Mariele Neudecker: For Now We See
Date uploaded: September 4, 2013
Mariele Neudecker: For Now We See
British Science Festival 2013
Launch Event: Saturday 7th September, 5-8pm
Venue: The Church of St Thomas the Martyr, Haymarket Lane, Newcastle Upon Tyne. (Transport: Haymarket Metro)
Opening hours: 12noon–6pm on Sunday 8th September and 10am-6pm from Monday 9th to Thursday 12th September
Artist Mariele Neudecker was given complete access to the 16 terabytes of video taken by cameras attached to a remotely operated vehicle (ROV) that travelled to a depth of 3000m from the RRS James Cook, a British Royal Research Ship, to the bottom of the world’s deepest oceans.
Neudecker became fascinated with this footage that shows traces of human activity and debris which has fallen to an incredible depth and which no one was ever supposed to see again.

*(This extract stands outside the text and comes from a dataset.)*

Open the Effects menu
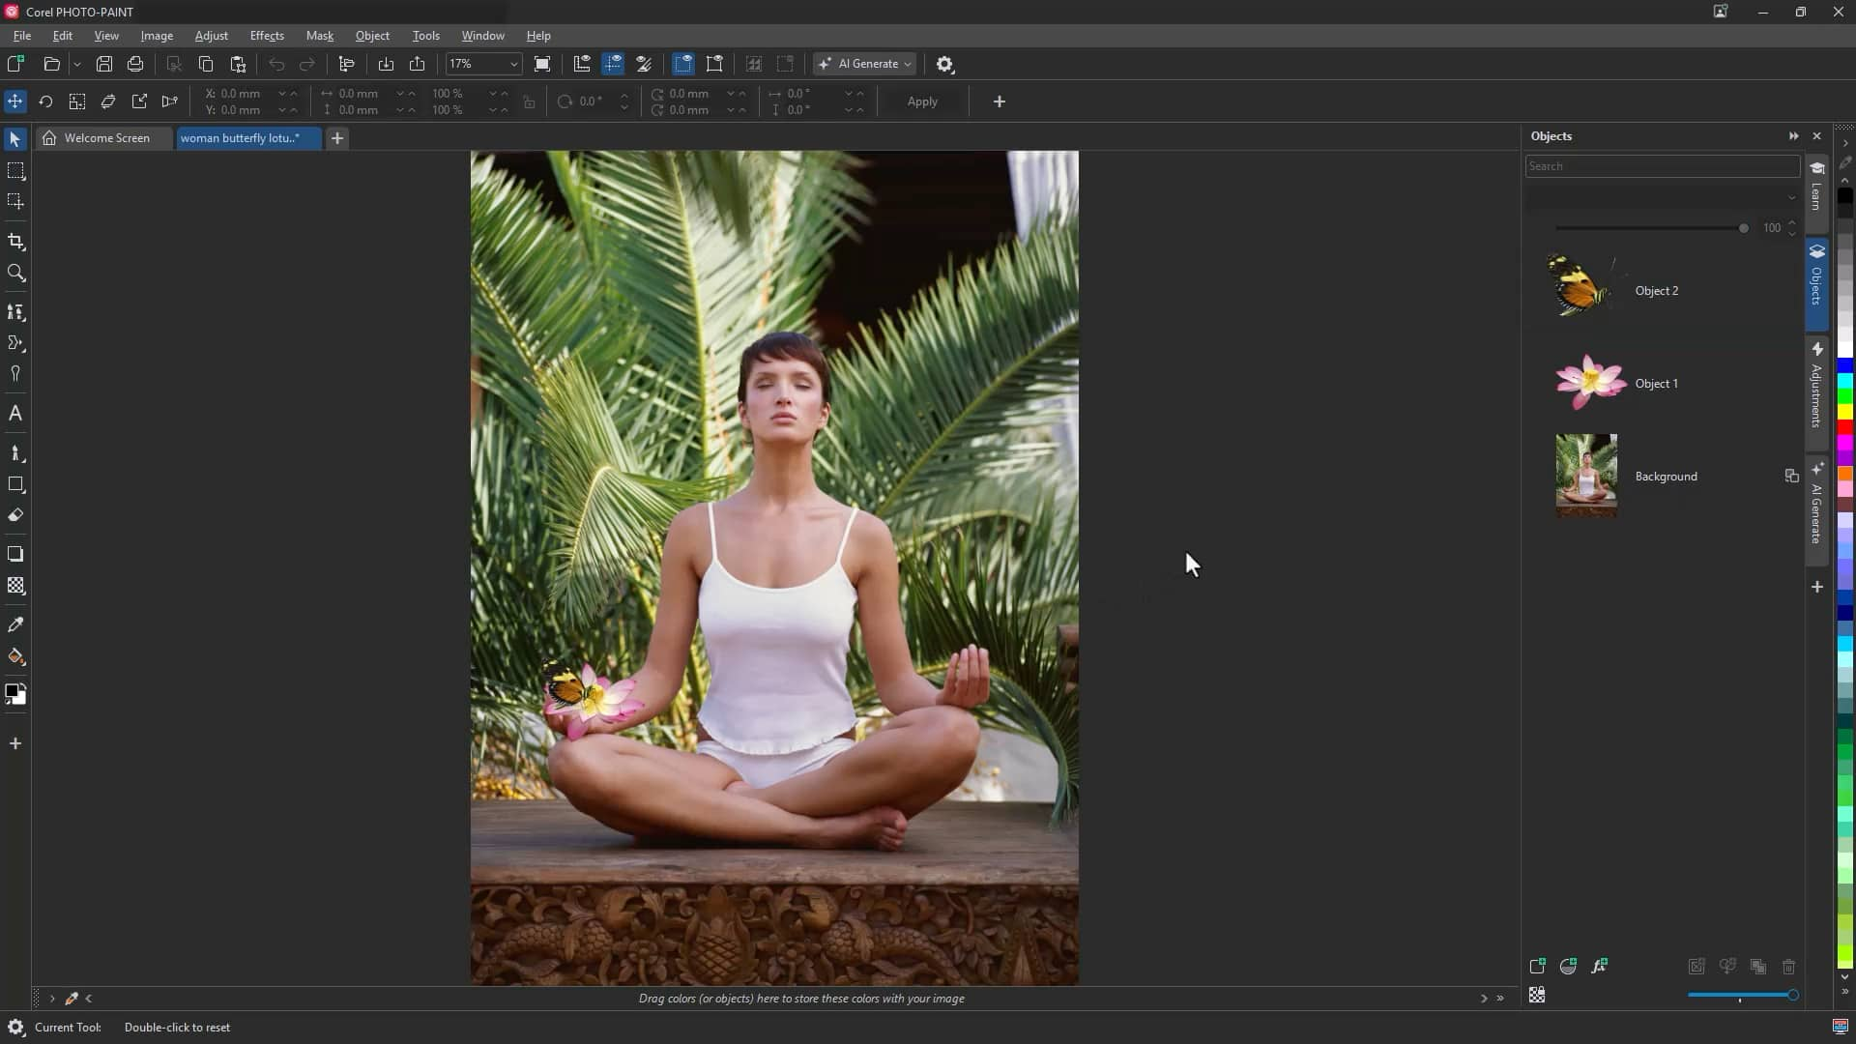Image resolution: width=1856 pixels, height=1044 pixels. (x=267, y=36)
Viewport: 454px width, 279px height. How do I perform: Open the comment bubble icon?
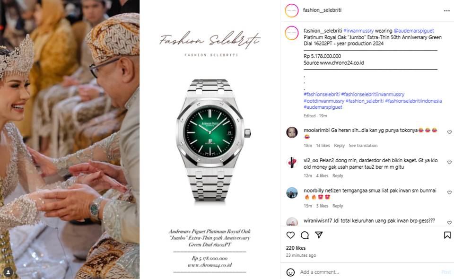click(x=305, y=235)
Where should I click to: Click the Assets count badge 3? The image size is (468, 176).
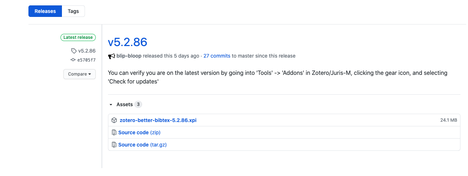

For Now We See is being exhibited as part of the British Science Festival 2013 in the interior of St Thomas’ Church, Newcastle. The building becomes a portal to the undiscovered, impenetrable and mysterious places hidden within the world’s deepest oceans thousands of metres beneath the surface. Neudecker has sited a series of video installations throughout the peripheral spaces of the Church to reveal some of the world’s most isolated and fascinating marine environments and the vast abyss of deep-sea space.
Neudecker’s addition of sound to the original silent video footage, (the scientists have no requirement to record sound) heightens the sense of exploration and drama as the viewer experiences deep underwater space. The acoustics of the Gothic building lend themselves to the different installations as we hear the thwop-thwop-thwop sound signature of a helicopter chopping the air, heart beats, ticking of clocks and a dramatic classical score by Peteris Vasks called Voices of Silence (c1996), a piece that was originally composed for the silence in outer space.
Neudecker’s body of work has been produced through conversations with Professor Alex Rogers, a leading world marine biologist at Oxford University who led a team of UK Universities on expeditions of the South West Indian Ocean and Southern Ocean to find new species, mapping the deep-sea floor that contains some of the world’s least known ecosystems. He is investigating the marine life that lives 1000′s of metres below the surface. It is a place where only the hardiest of animals can survive.
Rogers set up IPSO (International Programme on the State of the Ocean). Currently, the Ocean is in a critical state of health. If it continues to decline, it will reach a point where it can no longer function effectively and our planet will be unable to maintain sustain the ecosystem services that have supported humankind throughout history.
Neudecker’s artwork engages with unknowable murky spaces and landscape often exploring the subconscious. She has been interested in Roger’s personal perceptions and emotional response to the deep sea and how he feels as a scientist researching such a little known area of the earth, with comparisons to outer space in terms of our knowledge and understanding.
British Science Festival 2013, Newcastle 7th-12th September
Each September the British Science Festival transforms a different UK city into a vibrant celebration of science, engineering and technology. In 2013 the Festival will be hosted by Newcastle University with associate partners Northumbria University and Newcastle City Council. Newcastle 2013 includes events with Robert Winston, Maggie Aderin-Pocock and Iain Stewart.